[Start of section]
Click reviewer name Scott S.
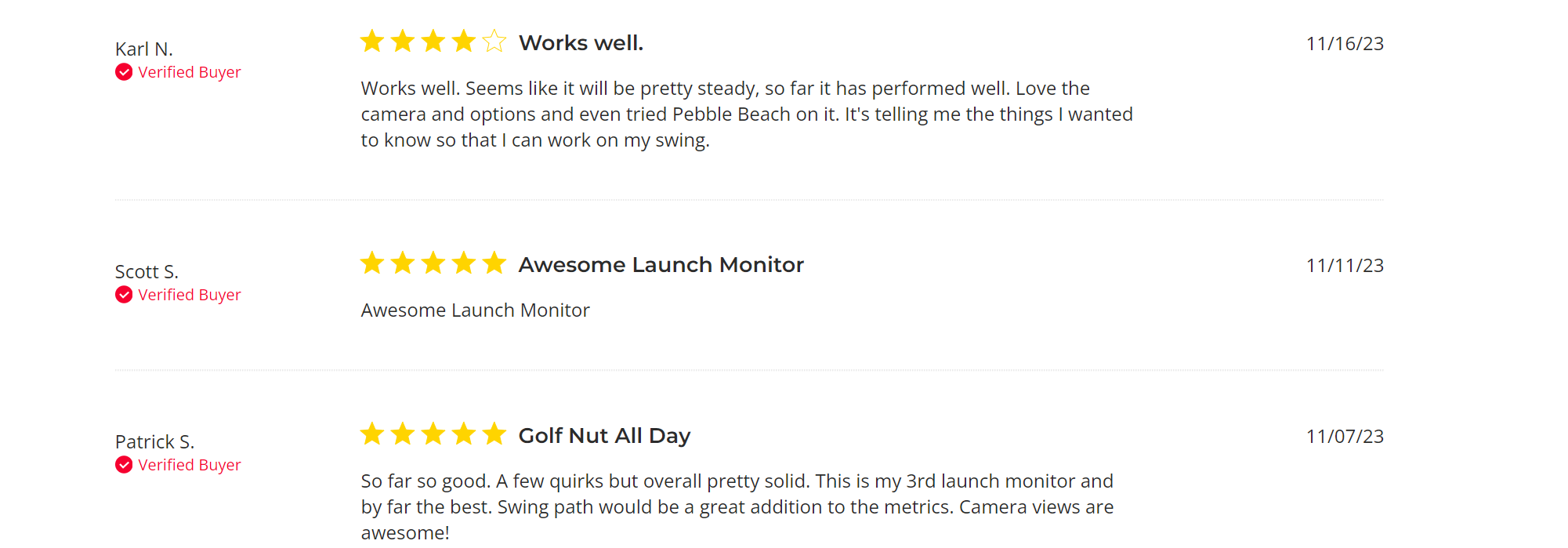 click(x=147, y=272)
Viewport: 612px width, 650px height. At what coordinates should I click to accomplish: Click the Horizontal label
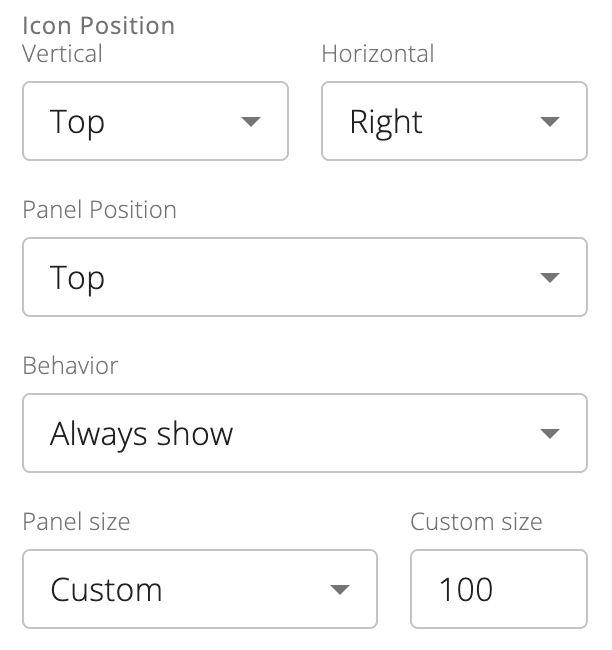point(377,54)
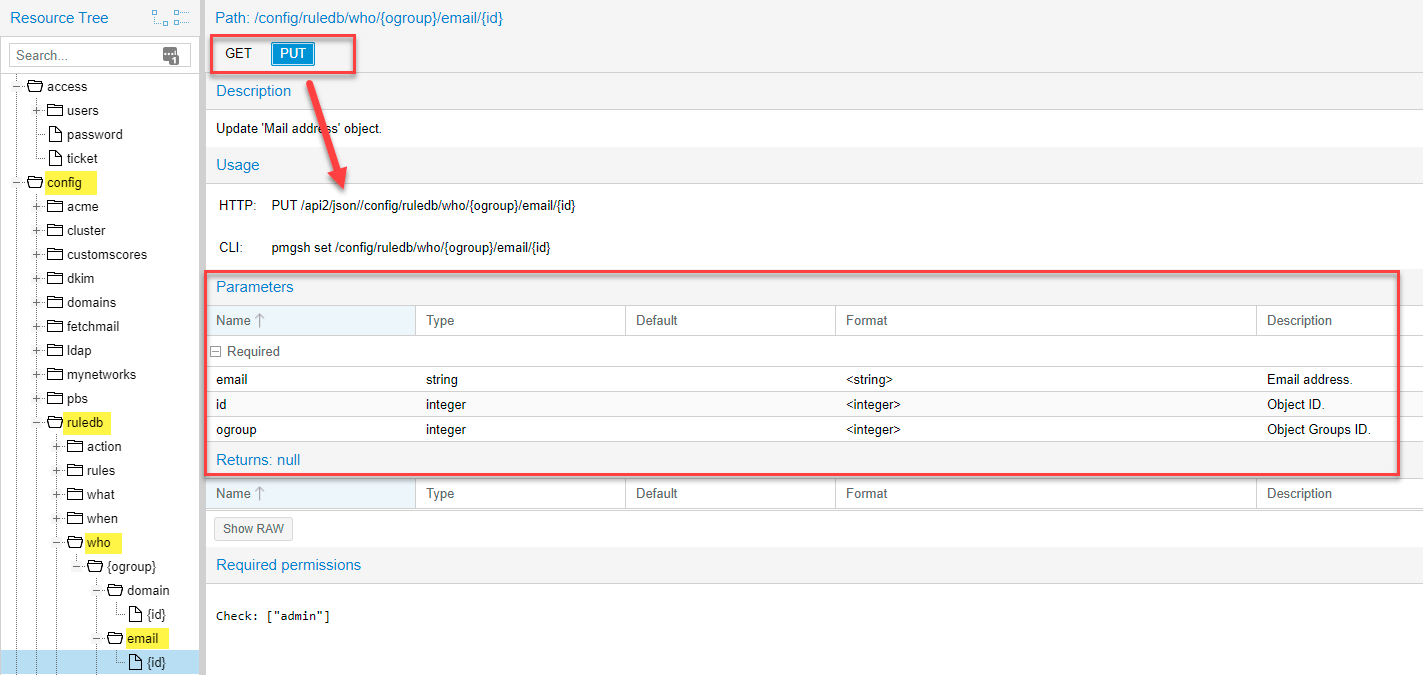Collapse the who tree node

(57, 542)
[End of section]
■ **What is expected**: Except for the pictures, write the data out exactly.

■ **Expected answer**:
Click reviewer name Scott S.
 click(x=147, y=272)
Viewport: 612px width, 650px height. At what coordinates should I click to accomplish: Click the Horizontal label
point(377,54)
Collapse the who tree node

(57, 542)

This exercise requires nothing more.